[Start]

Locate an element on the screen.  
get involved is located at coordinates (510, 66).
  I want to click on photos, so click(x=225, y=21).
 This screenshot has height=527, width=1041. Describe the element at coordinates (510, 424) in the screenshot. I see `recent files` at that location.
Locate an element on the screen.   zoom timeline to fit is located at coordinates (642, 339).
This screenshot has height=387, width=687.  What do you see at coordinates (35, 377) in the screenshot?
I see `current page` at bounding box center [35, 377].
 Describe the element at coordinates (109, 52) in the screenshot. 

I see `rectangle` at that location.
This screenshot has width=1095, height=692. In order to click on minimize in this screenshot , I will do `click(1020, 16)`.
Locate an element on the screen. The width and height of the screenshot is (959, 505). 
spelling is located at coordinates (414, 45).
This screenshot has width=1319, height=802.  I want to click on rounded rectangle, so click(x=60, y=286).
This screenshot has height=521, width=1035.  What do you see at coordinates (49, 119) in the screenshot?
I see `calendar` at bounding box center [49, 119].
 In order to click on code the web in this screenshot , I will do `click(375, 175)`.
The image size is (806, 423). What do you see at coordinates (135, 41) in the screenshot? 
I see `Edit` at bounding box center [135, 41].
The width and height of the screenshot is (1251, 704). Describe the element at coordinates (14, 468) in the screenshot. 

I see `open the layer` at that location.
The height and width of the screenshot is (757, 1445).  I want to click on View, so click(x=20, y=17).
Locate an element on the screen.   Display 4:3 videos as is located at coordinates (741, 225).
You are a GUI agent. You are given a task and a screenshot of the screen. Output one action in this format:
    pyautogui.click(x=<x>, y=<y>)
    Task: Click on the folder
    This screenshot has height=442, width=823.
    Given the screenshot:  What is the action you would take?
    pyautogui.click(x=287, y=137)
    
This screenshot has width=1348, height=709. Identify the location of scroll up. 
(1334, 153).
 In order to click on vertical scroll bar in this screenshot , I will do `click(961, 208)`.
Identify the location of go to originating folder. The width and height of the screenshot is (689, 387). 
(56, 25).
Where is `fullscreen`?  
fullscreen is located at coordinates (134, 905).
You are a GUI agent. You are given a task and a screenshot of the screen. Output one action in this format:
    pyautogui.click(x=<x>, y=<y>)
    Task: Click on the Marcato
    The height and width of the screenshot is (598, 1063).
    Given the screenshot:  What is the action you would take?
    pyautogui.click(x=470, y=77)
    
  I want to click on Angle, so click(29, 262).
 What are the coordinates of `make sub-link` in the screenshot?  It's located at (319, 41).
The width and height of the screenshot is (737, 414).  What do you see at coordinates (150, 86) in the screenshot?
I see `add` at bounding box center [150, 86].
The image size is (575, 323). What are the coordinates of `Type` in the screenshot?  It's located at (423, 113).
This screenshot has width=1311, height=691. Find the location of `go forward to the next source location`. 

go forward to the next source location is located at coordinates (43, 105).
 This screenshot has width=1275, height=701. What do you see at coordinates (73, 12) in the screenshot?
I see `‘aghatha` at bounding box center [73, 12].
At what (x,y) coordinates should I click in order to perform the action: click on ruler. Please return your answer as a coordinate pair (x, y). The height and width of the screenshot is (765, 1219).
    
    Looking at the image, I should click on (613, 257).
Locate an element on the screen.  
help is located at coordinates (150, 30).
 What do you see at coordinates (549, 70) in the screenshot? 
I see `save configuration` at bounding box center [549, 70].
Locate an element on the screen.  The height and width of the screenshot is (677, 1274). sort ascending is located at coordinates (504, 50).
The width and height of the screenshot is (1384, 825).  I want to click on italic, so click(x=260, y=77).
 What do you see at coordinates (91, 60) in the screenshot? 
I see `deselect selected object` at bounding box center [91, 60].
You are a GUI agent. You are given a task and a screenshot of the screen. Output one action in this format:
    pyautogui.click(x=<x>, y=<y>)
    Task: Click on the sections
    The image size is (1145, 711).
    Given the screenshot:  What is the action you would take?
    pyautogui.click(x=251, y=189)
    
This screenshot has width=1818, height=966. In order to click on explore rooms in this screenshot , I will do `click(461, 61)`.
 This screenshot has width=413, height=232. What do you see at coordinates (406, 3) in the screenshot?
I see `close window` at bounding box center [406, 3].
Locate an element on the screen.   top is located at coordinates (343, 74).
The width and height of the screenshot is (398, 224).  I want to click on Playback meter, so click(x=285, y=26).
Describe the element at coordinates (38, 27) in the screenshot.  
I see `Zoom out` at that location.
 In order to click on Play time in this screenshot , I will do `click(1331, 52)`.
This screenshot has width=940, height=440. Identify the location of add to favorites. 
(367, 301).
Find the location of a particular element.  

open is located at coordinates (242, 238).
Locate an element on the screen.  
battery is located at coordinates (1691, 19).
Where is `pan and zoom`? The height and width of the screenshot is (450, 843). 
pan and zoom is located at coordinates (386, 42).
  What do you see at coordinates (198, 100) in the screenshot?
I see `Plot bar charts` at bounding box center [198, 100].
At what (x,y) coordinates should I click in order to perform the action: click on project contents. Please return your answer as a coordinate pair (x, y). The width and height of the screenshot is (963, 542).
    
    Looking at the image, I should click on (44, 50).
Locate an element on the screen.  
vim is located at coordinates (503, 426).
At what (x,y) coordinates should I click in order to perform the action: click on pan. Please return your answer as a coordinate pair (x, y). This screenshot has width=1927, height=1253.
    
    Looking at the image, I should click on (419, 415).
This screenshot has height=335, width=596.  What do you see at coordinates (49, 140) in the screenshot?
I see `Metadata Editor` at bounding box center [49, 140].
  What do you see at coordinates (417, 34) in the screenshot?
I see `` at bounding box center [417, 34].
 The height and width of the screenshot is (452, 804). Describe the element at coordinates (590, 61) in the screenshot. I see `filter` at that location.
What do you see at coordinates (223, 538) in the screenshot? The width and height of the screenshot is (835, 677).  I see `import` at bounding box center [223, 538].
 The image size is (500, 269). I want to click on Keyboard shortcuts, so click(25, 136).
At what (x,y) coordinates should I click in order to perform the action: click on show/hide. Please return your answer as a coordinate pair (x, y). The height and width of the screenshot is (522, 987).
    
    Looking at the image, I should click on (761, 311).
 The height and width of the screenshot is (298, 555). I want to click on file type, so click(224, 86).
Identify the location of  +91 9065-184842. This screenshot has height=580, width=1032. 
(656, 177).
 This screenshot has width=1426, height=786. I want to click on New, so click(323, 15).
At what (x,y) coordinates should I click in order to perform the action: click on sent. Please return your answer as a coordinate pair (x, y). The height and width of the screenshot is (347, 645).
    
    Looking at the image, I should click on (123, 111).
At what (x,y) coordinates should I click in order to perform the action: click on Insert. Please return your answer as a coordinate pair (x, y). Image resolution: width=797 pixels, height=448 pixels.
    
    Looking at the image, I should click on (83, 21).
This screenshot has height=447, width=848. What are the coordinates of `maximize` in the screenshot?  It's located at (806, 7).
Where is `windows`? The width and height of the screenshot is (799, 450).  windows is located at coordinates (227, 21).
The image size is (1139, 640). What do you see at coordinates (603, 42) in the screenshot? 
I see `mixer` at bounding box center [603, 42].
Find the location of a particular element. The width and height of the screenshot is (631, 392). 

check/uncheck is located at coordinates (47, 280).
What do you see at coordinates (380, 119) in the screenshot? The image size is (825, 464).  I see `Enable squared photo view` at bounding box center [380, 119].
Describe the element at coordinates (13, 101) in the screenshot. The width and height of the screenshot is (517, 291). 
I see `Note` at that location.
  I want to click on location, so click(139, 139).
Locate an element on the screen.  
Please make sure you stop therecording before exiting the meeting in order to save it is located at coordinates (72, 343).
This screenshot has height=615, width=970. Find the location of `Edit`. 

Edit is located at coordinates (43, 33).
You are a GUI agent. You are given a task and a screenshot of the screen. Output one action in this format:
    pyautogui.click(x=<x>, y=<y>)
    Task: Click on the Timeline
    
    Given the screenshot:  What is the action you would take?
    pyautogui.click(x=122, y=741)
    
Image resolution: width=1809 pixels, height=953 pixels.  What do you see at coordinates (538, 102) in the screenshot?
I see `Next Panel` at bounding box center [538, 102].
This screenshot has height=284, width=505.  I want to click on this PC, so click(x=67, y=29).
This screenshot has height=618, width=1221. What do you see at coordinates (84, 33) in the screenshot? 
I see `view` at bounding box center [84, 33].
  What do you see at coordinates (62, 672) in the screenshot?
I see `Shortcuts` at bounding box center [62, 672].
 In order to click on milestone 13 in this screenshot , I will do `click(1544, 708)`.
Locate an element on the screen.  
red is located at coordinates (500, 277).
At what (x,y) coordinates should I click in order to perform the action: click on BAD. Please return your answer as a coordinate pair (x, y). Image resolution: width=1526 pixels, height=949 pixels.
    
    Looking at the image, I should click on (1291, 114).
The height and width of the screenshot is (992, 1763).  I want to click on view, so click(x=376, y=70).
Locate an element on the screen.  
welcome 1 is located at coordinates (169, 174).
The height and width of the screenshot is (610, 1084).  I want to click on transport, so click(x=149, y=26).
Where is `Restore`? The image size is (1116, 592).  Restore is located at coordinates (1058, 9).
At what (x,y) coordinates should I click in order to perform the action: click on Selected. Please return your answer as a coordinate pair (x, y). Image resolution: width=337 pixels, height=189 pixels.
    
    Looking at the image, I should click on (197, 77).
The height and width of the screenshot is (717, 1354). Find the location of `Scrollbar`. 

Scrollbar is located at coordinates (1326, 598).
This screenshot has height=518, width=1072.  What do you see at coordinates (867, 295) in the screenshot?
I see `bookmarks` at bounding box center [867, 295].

[End]

=== DIRECTIONS ===
Can you give the data above as a numbered list, starting at the line that contains "The height and width of the screenshot is (717, 1354)." and running through the final line, with blank lines left out?

=== FULL SOLUTION ===
1. The height and width of the screenshot is (717, 1354). Find the location of `Scrollbar`. 
2. Scrollbar is located at coordinates (1326, 598).
3. This screenshot has height=518, width=1072.  What do you see at coordinates (867, 295) in the screenshot?
4. I see `bookmarks` at bounding box center [867, 295].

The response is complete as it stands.